Comparison curves between the estimated and ground-truth 6-DoF position and orientation in three scenarios. The blue curves indicate the ground truth, and the orange curves indicate the estimated results. The $X$ , $Y$ , $Z$ , and yaw components exhibit close tracking between estimation and ground truth across all scenarios, while relatively larger deviations are observed in the roll and pitch components.

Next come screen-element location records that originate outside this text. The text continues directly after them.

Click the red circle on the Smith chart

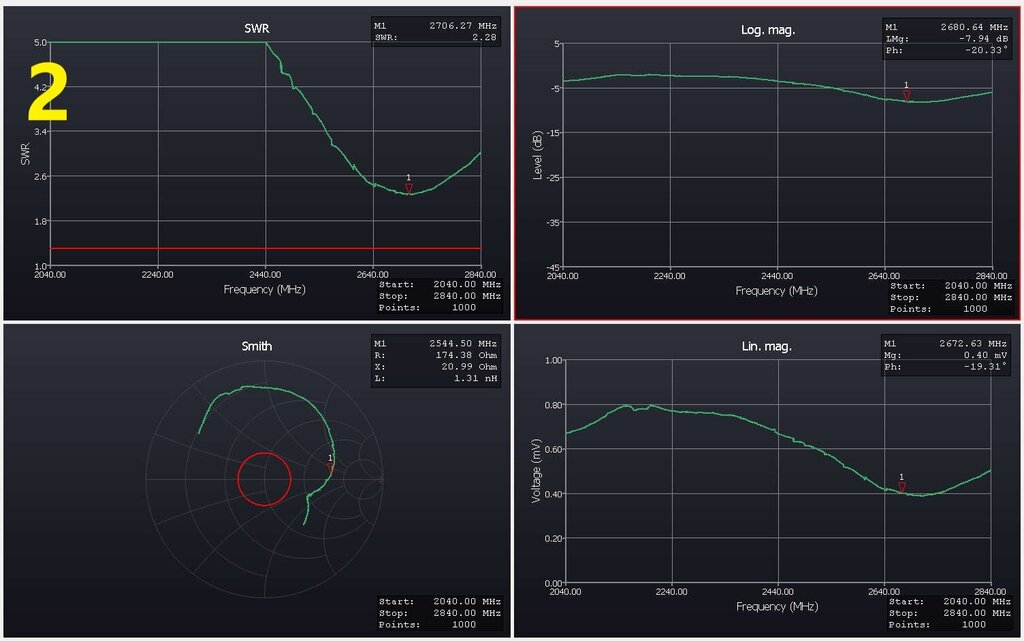264,478
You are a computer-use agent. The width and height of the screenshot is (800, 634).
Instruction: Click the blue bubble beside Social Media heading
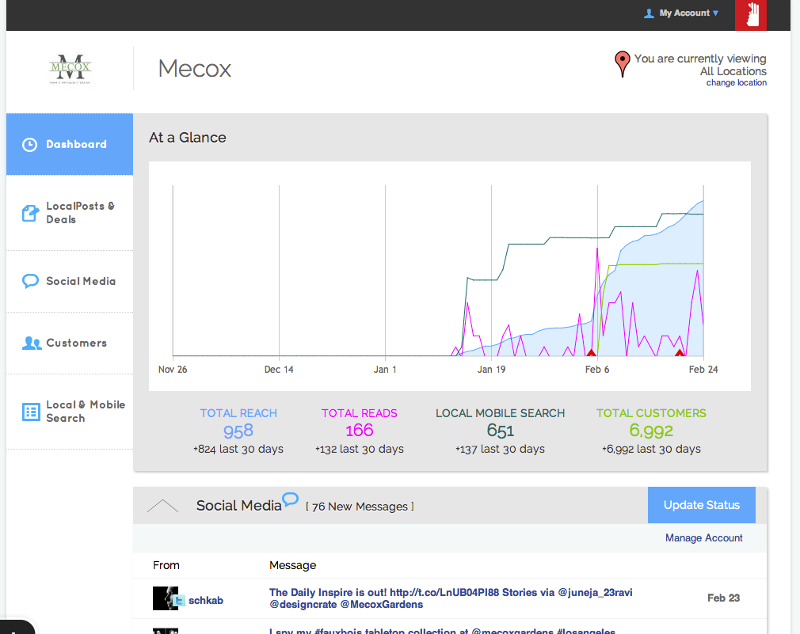pyautogui.click(x=290, y=499)
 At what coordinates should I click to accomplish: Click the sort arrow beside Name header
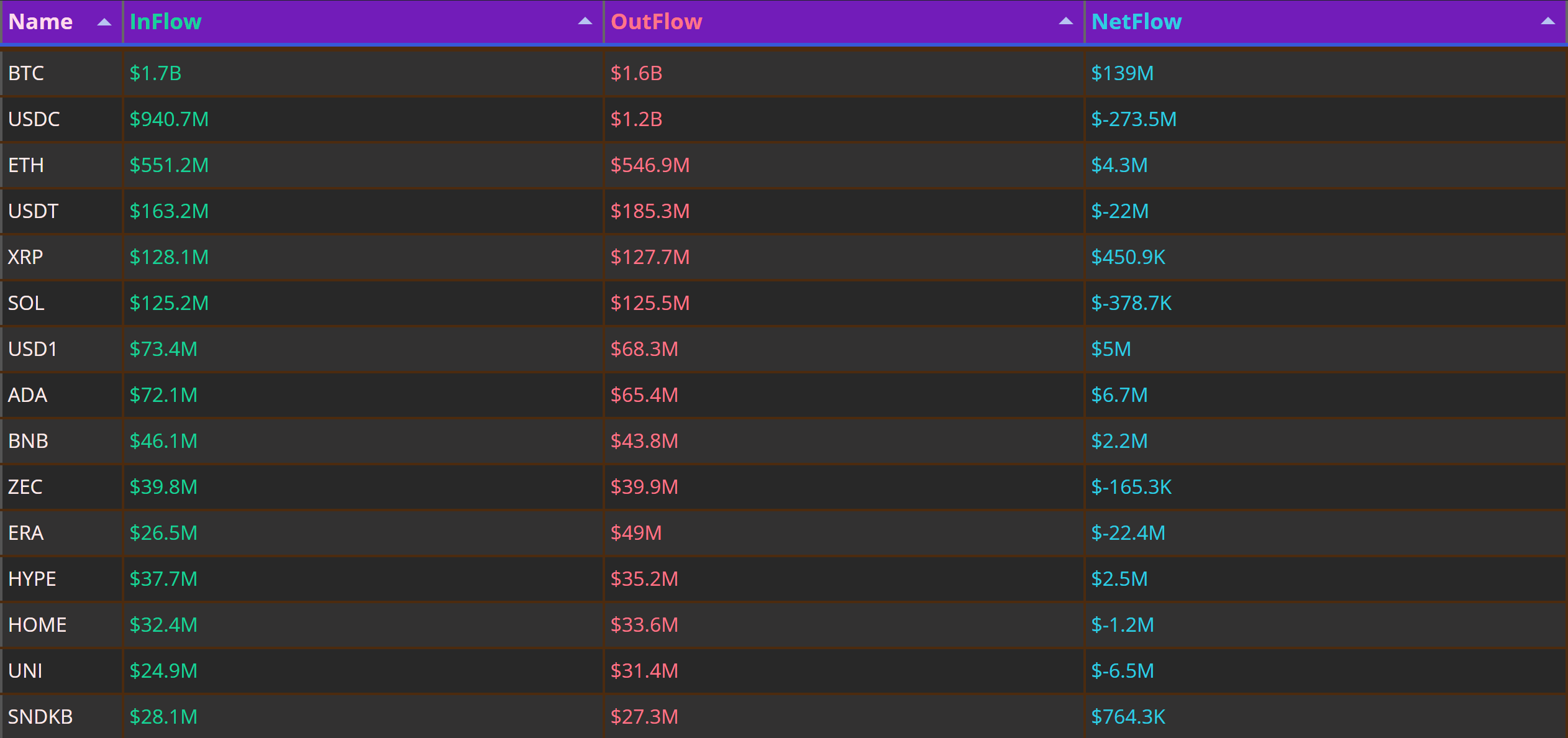tap(104, 22)
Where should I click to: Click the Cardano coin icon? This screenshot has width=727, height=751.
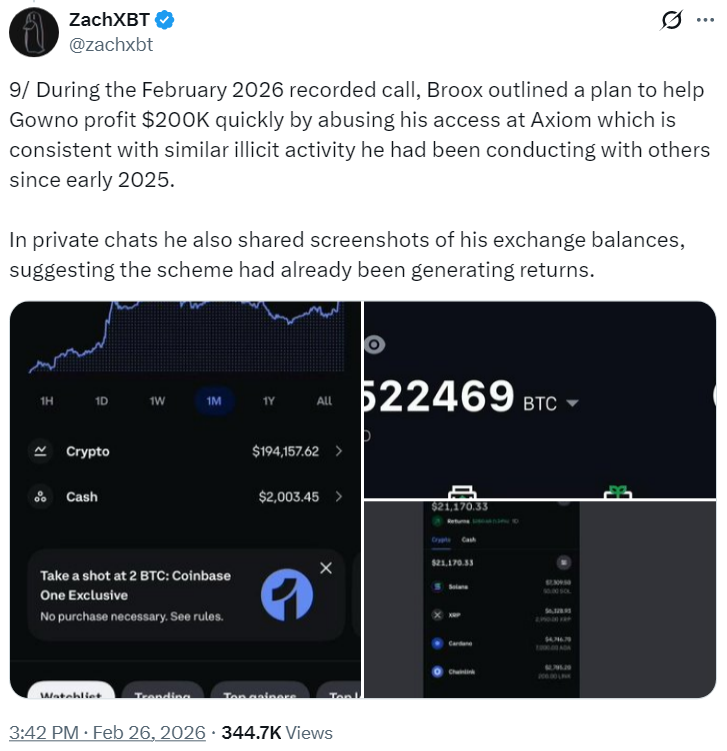coord(437,644)
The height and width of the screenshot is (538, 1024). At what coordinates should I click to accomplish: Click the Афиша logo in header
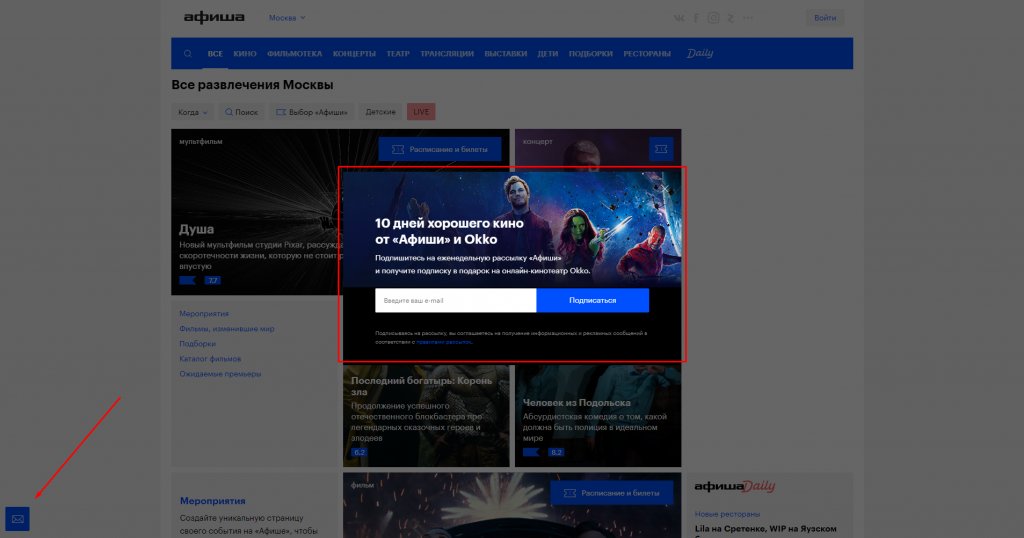[214, 17]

The error statistics of the proposed method for diver’s 6-DoF position and orientation estimation under different scene conditions are summarized in Table 2, including component-wise errors for each degree of freedom, translation error, rotation error, RTE, and the ADD metric. The results indicate that, in the close-range scenario, the proposed method achieves high accuracy. The errors of the three translation components remain low: the errors in the $X$ and $Y$ directions are both below 3 cm, while the error in the $Z$ direction is 12.77 cm. In addition, the overall translation error and RTE are 13.84 cm and 4.46%, respectively. For rotation, the errors in roll, pitch, and yaw are 7.32°, 6.14°, and 2.14°, respectively, with an overall orientation error of 10.84°. In this scenario, ADD(0.5) reaches 99.23%, indicating that the proposed method provides accurate and stable estimation performance at close range.

Table 2.

Error results of driver 6-DoF position and orientation estimation.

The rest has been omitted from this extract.